Quelques nouvelles de par ici
 
 
    Je vais vous donner un peu des nouvelles de par ici. C'est où par ici? C'est chez moi. Enfin, je veux dire pas loin. A la rigueur juste à côté. Le décor, vous le connaissez. Il y a un village avec son clocher vaguement roman. Le presbytère transformé en gîte rural. L'épicerie où l'on vend des caramels pour les gosses et des asticots pour la pêche. Le calme règne jusqu'au milieu de l'après-midi. C'est à ce moment-là que les tracteurs ramènent les voitures de foin dans les fermes. Les travaux agricoles, cette année, quelle galère: on est passé directement de l'hiver du mois de mai à la canicule du solstice! Vers dix-huit heures, dix-huit heure trente, les gosses font des pirouettes à bécane et les ados, sur la placette, gloussent dans leurs téléphones portables sans jamais déclarer forfait. Ensuite, le boulodrome de fortune prend  doucement des allures de petit G20 provincial.
    Imperturbable, l'employé municipal arrose les fleurs. Ou ce qu'il en reste. Le week-end dernier, des dadais en goguette ont piétiné les terre-pleins. "Saloperie de désoeuvrés!" maugrée Jean en lisant l'entrefilet dans la chronique locale.

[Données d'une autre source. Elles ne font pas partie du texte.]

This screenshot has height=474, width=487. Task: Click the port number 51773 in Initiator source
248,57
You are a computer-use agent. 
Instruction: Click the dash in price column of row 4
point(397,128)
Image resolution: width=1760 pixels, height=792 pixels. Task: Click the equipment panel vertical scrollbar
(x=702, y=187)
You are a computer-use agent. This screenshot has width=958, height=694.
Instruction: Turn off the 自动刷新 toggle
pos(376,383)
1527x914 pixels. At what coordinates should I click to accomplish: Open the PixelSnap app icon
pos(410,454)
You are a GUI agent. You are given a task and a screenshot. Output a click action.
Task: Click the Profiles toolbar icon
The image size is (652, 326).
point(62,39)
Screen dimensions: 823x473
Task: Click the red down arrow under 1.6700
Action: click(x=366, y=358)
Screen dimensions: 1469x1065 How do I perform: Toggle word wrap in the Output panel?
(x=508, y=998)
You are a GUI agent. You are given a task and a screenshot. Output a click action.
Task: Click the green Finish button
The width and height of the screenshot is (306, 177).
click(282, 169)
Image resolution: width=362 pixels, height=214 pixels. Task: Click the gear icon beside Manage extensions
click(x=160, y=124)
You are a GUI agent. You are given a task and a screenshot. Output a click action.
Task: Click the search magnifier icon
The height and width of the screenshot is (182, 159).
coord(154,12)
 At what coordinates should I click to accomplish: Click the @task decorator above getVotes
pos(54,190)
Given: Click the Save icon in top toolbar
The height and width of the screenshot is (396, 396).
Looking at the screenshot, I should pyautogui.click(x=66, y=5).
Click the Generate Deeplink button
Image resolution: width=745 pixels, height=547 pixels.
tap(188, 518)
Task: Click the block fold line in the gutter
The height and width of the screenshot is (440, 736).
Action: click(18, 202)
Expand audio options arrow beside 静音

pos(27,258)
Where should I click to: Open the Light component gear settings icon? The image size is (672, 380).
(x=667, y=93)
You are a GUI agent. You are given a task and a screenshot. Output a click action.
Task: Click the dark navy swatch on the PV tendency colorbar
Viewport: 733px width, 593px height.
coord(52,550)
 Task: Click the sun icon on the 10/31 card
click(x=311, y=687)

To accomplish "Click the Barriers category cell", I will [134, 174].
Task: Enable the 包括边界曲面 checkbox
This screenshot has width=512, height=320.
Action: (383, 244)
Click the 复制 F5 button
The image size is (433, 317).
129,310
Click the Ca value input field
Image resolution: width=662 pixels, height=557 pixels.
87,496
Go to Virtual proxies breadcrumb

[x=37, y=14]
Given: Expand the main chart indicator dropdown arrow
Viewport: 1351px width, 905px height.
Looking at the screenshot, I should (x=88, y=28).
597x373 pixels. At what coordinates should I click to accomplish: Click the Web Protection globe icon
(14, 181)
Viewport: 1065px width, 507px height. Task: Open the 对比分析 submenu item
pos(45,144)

Jean, c'est le facteur. Après sa tournée, il aime bien prendre un verre. Le seul café qui n'a pas encore baissé rideau aligne trois tables sur le trottoir. Les autres troquets ont tous fermé. Trop de travaux pour se mettre aux normes. En sirotant son panaché, le préposé s'attarde sur le journal du coin. Les décès, les mariages, les naissances, les accidents... Il lit aussi le billet, en haut à gauche de la page 2. Il y a même la photo du chroniqueur qui tient un bouquin dans ses mains. En regardant de près, on découvre le titre et l'auteur. C'est Après beaucoup d'années de Philippe Jaccottet.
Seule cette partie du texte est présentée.